* Your objective
The entries need to be copied exactly.

* Entries supplied
• • • • •

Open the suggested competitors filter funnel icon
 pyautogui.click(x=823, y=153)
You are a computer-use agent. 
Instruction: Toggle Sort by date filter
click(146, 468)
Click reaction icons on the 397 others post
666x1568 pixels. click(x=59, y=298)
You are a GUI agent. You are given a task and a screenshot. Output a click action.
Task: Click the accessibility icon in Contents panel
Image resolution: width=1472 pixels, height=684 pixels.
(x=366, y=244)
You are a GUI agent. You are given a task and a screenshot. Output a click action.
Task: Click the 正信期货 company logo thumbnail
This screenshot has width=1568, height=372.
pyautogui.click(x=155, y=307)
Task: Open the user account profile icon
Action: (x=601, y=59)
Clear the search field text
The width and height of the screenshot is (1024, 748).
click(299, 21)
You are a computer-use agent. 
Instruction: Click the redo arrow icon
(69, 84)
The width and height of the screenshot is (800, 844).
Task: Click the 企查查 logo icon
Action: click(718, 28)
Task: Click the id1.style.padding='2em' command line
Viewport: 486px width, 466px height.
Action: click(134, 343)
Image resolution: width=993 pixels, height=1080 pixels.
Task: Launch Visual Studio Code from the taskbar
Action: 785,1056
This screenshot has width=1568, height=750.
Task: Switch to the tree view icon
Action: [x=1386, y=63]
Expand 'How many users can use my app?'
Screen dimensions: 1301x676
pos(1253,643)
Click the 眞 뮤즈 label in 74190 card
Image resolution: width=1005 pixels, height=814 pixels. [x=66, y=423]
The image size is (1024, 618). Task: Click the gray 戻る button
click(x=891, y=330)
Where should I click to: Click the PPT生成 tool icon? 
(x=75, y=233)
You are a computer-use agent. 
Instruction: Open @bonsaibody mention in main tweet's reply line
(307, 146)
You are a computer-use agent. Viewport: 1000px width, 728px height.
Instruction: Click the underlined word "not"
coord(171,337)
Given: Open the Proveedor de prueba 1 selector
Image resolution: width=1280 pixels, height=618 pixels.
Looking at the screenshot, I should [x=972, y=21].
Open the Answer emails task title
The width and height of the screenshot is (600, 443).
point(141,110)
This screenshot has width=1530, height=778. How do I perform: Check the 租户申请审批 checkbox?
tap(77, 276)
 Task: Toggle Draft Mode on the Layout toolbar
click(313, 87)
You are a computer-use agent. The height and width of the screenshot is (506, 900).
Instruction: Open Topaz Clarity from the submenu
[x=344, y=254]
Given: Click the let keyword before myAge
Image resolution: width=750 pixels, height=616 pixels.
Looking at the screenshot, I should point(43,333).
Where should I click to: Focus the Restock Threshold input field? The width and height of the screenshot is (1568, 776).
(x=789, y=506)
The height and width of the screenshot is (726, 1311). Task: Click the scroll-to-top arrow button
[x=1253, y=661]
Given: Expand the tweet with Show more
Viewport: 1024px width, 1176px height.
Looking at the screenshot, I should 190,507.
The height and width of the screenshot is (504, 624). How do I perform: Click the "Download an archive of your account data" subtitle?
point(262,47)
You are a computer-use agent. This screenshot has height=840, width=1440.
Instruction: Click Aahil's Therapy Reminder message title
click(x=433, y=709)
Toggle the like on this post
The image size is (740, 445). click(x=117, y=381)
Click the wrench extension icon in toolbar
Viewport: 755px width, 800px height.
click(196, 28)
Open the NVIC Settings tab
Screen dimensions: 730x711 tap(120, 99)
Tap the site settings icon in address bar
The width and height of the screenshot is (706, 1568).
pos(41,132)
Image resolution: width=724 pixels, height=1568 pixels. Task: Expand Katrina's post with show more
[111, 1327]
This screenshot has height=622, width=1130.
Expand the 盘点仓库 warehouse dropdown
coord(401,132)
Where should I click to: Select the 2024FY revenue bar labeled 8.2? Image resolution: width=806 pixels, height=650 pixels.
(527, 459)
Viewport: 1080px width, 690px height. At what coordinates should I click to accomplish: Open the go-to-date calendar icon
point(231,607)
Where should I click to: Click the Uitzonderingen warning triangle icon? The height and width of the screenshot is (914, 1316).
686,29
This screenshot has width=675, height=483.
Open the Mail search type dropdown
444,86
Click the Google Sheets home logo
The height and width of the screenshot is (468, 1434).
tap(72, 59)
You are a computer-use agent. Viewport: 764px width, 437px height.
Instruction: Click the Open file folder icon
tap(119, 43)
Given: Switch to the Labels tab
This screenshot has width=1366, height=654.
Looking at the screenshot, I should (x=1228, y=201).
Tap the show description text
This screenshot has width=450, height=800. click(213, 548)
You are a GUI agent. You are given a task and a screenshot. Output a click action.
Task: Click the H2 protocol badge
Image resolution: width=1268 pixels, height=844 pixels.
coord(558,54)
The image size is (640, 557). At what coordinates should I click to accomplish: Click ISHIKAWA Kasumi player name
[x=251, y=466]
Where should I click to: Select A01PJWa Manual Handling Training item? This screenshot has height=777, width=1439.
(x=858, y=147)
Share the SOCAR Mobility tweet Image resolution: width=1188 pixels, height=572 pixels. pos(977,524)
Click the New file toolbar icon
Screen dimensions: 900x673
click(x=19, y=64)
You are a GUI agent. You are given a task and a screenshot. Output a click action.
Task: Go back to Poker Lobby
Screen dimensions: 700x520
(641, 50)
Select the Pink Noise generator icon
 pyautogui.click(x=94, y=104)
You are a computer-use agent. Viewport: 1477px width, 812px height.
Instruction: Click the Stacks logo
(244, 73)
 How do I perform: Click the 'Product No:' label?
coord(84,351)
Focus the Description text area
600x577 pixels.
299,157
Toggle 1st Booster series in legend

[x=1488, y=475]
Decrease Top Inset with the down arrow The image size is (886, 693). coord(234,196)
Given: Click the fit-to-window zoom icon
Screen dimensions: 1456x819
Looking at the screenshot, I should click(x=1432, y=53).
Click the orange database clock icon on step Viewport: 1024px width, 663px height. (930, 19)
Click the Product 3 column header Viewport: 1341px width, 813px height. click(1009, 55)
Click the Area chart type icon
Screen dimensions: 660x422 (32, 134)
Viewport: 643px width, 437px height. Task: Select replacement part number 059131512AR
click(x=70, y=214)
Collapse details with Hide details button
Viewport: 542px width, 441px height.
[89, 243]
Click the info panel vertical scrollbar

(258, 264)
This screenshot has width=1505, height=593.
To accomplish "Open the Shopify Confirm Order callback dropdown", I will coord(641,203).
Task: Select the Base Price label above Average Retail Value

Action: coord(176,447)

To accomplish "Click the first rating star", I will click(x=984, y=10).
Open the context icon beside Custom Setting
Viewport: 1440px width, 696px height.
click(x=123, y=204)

• • • • •

* Worked solution
Open the suggested competitors filter funnel icon
 pyautogui.click(x=823, y=153)
You are a computer-use agent. 
Instruction: Toggle Sort by date filter
click(146, 468)
Click reaction icons on the 397 others post
666x1568 pixels. click(x=59, y=298)
You are a GUI agent. You are given a task and a screenshot. Output a click action.
Task: Click the accessibility icon in Contents panel
Image resolution: width=1472 pixels, height=684 pixels.
(x=366, y=244)
You are a GUI agent. You are given a task and a screenshot. Output a click action.
Task: Click the 正信期货 company logo thumbnail
This screenshot has width=1568, height=372.
pyautogui.click(x=155, y=307)
Task: Open the user account profile icon
Action: (x=601, y=59)
Clear the search field text
The width and height of the screenshot is (1024, 748).
click(299, 21)
You are a computer-use agent. 
Instruction: Click the redo arrow icon
(69, 84)
The width and height of the screenshot is (800, 844).
Task: Click the 企查查 logo icon
Action: click(718, 28)
Task: Click the id1.style.padding='2em' command line
Viewport: 486px width, 466px height.
Action: click(134, 343)
Image resolution: width=993 pixels, height=1080 pixels.
Task: Launch Visual Studio Code from the taskbar
Action: 785,1056
This screenshot has width=1568, height=750.
Task: Switch to the tree view icon
Action: [x=1386, y=63]
Expand 'How many users can use my app?'
Screen dimensions: 1301x676
pos(1253,643)
Click the 眞 뮤즈 label in 74190 card
Image resolution: width=1005 pixels, height=814 pixels. [x=66, y=423]
The image size is (1024, 618). Task: Click the gray 戻る button
click(x=891, y=330)
Where should I click to: Click the PPT生成 tool icon? 
(x=75, y=233)
You are a computer-use agent. 
Instruction: Open @bonsaibody mention in main tweet's reply line
(307, 146)
You are a computer-use agent. Viewport: 1000px width, 728px height.
Instruction: Click the underlined word "not"
coord(171,337)
Given: Open the Proveedor de prueba 1 selector
Image resolution: width=1280 pixels, height=618 pixels.
Looking at the screenshot, I should [x=972, y=21].
Open the Answer emails task title
The width and height of the screenshot is (600, 443).
point(141,110)
This screenshot has width=1530, height=778. How do I perform: Check the 租户申请审批 checkbox?
tap(77, 276)
 Task: Toggle Draft Mode on the Layout toolbar
click(313, 87)
You are a computer-use agent. The height and width of the screenshot is (506, 900).
Instruction: Open Topaz Clarity from the submenu
[x=344, y=254]
Given: Click the let keyword before myAge
Image resolution: width=750 pixels, height=616 pixels.
Looking at the screenshot, I should point(43,333).
Where should I click to: Focus the Restock Threshold input field? The width and height of the screenshot is (1568, 776).
(x=789, y=506)
The height and width of the screenshot is (726, 1311). Task: Click the scroll-to-top arrow button
[x=1253, y=661]
Given: Expand the tweet with Show more
Viewport: 1024px width, 1176px height.
Looking at the screenshot, I should 190,507.
The height and width of the screenshot is (504, 624). How do I perform: Click the "Download an archive of your account data" subtitle?
point(262,47)
You are a computer-use agent. This screenshot has height=840, width=1440.
Instruction: Click Aahil's Therapy Reminder message title
click(x=433, y=709)
Toggle the like on this post
The image size is (740, 445). click(x=117, y=381)
Click the wrench extension icon in toolbar
Viewport: 755px width, 800px height.
click(196, 28)
Open the NVIC Settings tab
Screen dimensions: 730x711 tap(120, 99)
Tap the site settings icon in address bar
The width and height of the screenshot is (706, 1568).
pos(41,132)
Image resolution: width=724 pixels, height=1568 pixels. Task: Expand Katrina's post with show more
[111, 1327]
This screenshot has height=622, width=1130.
Expand the 盘点仓库 warehouse dropdown
coord(401,132)
Where should I click to: Select the 2024FY revenue bar labeled 8.2? Image resolution: width=806 pixels, height=650 pixels.
(527, 459)
Viewport: 1080px width, 690px height. At what coordinates should I click to accomplish: Open the go-to-date calendar icon
point(231,607)
Where should I click to: Click the Uitzonderingen warning triangle icon? The height and width of the screenshot is (914, 1316).
686,29
This screenshot has width=675, height=483.
Open the Mail search type dropdown
444,86
Click the Google Sheets home logo
The height and width of the screenshot is (468, 1434).
tap(72, 59)
You are a computer-use agent. Viewport: 764px width, 437px height.
Instruction: Click the Open file folder icon
tap(119, 43)
Given: Switch to the Labels tab
This screenshot has width=1366, height=654.
Looking at the screenshot, I should (x=1228, y=201).
Tap the show description text
This screenshot has width=450, height=800. click(213, 548)
You are a GUI agent. You are given a task and a screenshot. Output a click action.
Task: Click the H2 protocol badge
Image resolution: width=1268 pixels, height=844 pixels.
coord(558,54)
The image size is (640, 557). At what coordinates should I click to accomplish: Click ISHIKAWA Kasumi player name
[x=251, y=466]
Where should I click to: Select A01PJWa Manual Handling Training item? This screenshot has height=777, width=1439.
(x=858, y=147)
Share the SOCAR Mobility tweet Image resolution: width=1188 pixels, height=572 pixels. pos(977,524)
Click the New file toolbar icon
Screen dimensions: 900x673
click(x=19, y=64)
You are a GUI agent. You are given a task and a screenshot. Output a click action.
Task: Go back to Poker Lobby
Screen dimensions: 700x520
(641, 50)
Select the Pink Noise generator icon
 pyautogui.click(x=94, y=104)
You are a computer-use agent. Viewport: 1477px width, 812px height.
Instruction: Click the Stacks logo
(244, 73)
 How do I perform: Click the 'Product No:' label?
coord(84,351)
Focus the Description text area
600x577 pixels.
299,157
Toggle 1st Booster series in legend

[x=1488, y=475]
Decrease Top Inset with the down arrow The image size is (886, 693). coord(234,196)
Given: Click the fit-to-window zoom icon
Screen dimensions: 1456x819
Looking at the screenshot, I should click(x=1432, y=53).
Click the orange database clock icon on step Viewport: 1024px width, 663px height. (930, 19)
Click the Product 3 column header Viewport: 1341px width, 813px height. click(1009, 55)
Click the Area chart type icon
Screen dimensions: 660x422 (32, 134)
Viewport: 643px width, 437px height. Task: Select replacement part number 059131512AR
click(x=70, y=214)
Collapse details with Hide details button
Viewport: 542px width, 441px height.
[89, 243]
Click the info panel vertical scrollbar

(258, 264)
This screenshot has width=1505, height=593.
To accomplish "Open the Shopify Confirm Order callback dropdown", I will coord(641,203).
Task: Select the Base Price label above Average Retail Value

Action: coord(176,447)

To accomplish "Click the first rating star", I will click(x=984, y=10).
Open the context icon beside Custom Setting
Viewport: 1440px width, 696px height.
click(x=123, y=204)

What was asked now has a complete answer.